Citée par Michel Houellebecq dans « Soumission », cette figure controversée, à l’influence mondiale, signe son autobiographie politique.
Or, à la page 157, l’un des personnages de Houellebecq conclut : « Dans un sens la vieille Bat Ye’or n’a pas tort, avec son fantasme de complot Eurabia. » Imposée par un sanglant télescopage entre l’actualité littéraire et l’événement terroriste, l’interrogation allait désormais courir, souterrainement, à travers une partie de la presse de droite et, au-delà, dans toute une blogosphère identitaire : si Houellebecq avait raison, serait-ce que Bat Ye’or n’a pas tort ?
Celle-ci était déjà très influente, objectera-t-on, bien avant les attentats de janvier 2015. Dès 2006, par exemple, le jeune historien Ivan Jablonka soulignait son aura internationale dans un riche dossier de La Vie des idées, revue fondée autour de Pierre Rosanvallon, professeur au Collège de France. Intitulé « La peur de l’islam. Bat Ye’or et le spectre de l’“Eurabie” », le dossier présentait l’itinéraire de cette auteure britannique, née au Caire en 1933, qui a travaillé sur le statut des dhimmis (minorités en terre d’islam) à l’époque médiévale, avant de signer en 2005 un pamphlet à l’écho sans frontières, Eurabia (Jean-Cyrille Godefroy, 2006), où elle accuse les élites européennes contemporaines de renoncer à leurs racines judéo-chrétiennes et de livrer leurs peuples à une nouvelle « dhimmitude ».

———

### Tâche écrite 1:
Restituez à l'identique le passage des enregistrements allant de la ligne contenant « How do I perform: Select » jusqu'à la fin des enregistrements, bornes comprises. Omettez les images dans la réponse.
Les enregistrements ci-dessous n'ont aucun lien avec l'extrait.

———

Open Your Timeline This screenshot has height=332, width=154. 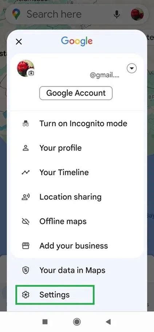point(77,172)
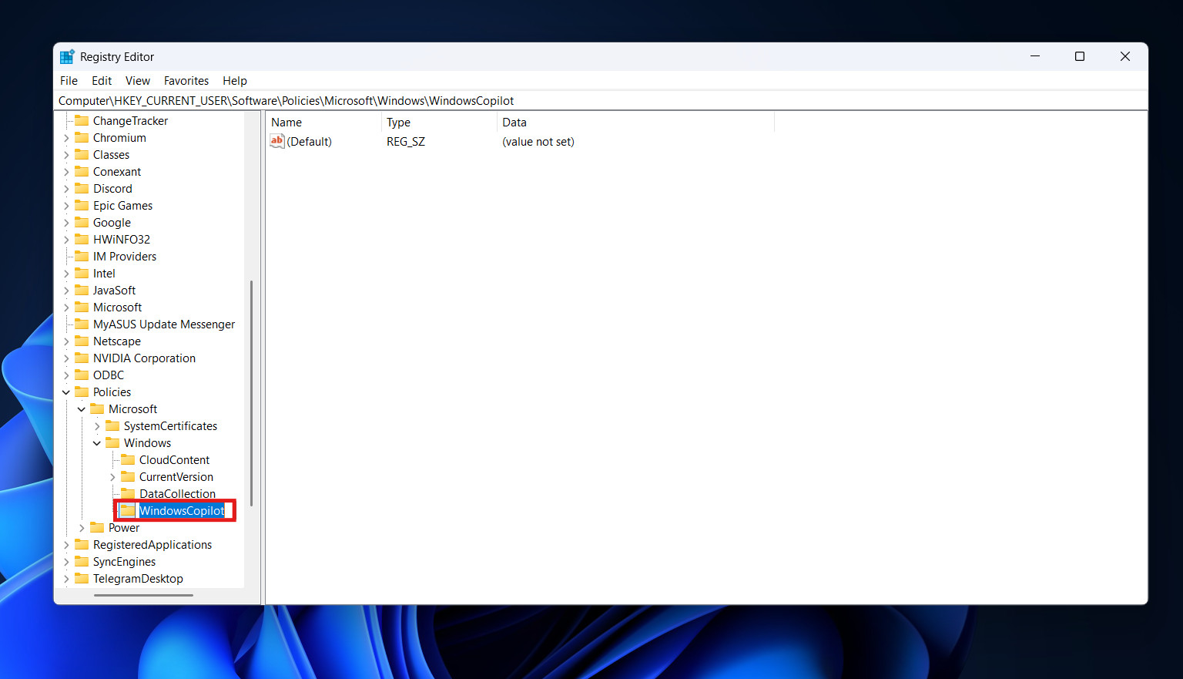The image size is (1183, 679).
Task: Click the CloudContent folder icon
Action: click(129, 459)
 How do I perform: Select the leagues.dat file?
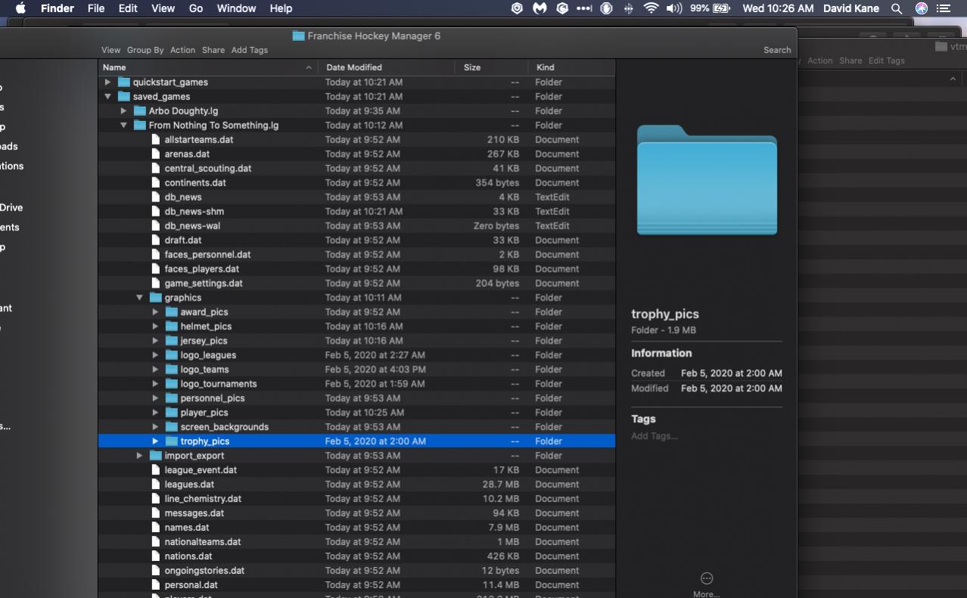[x=189, y=484]
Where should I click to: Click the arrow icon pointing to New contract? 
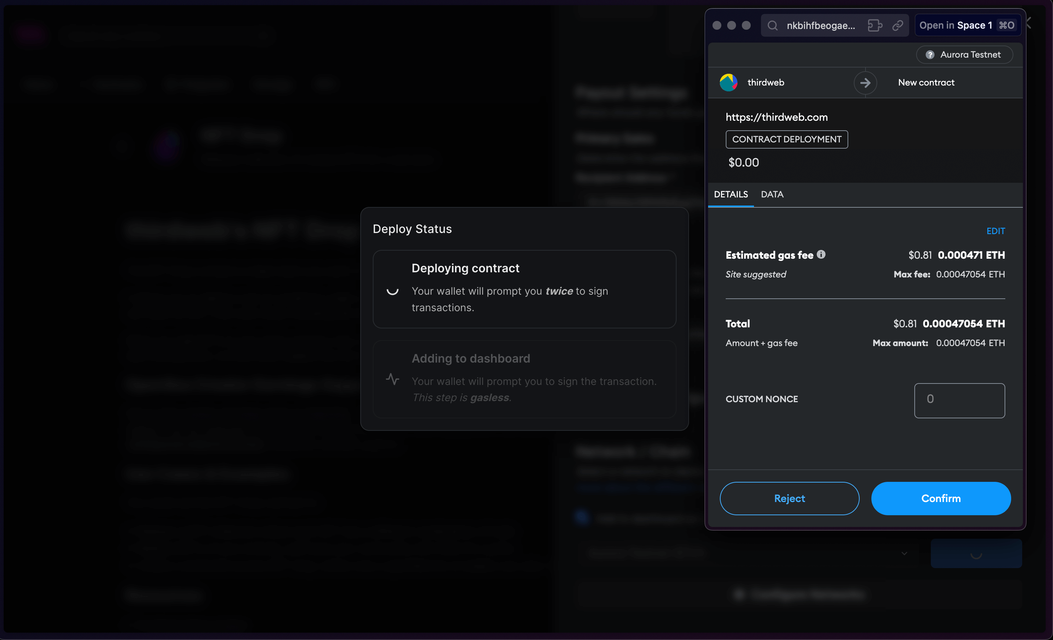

———

### Tâche écrite 2:
Selon l'extrait, où et en quelle année Bat Ye'or est-elle née ?

### Réponse détaillée 1:
 How do I perform: Select the leagues.dat file?
[x=189, y=484]
Where should I click to: Click the arrow icon pointing to New contract? 

### Réponse détaillée 2:
Au Caire, en 1933.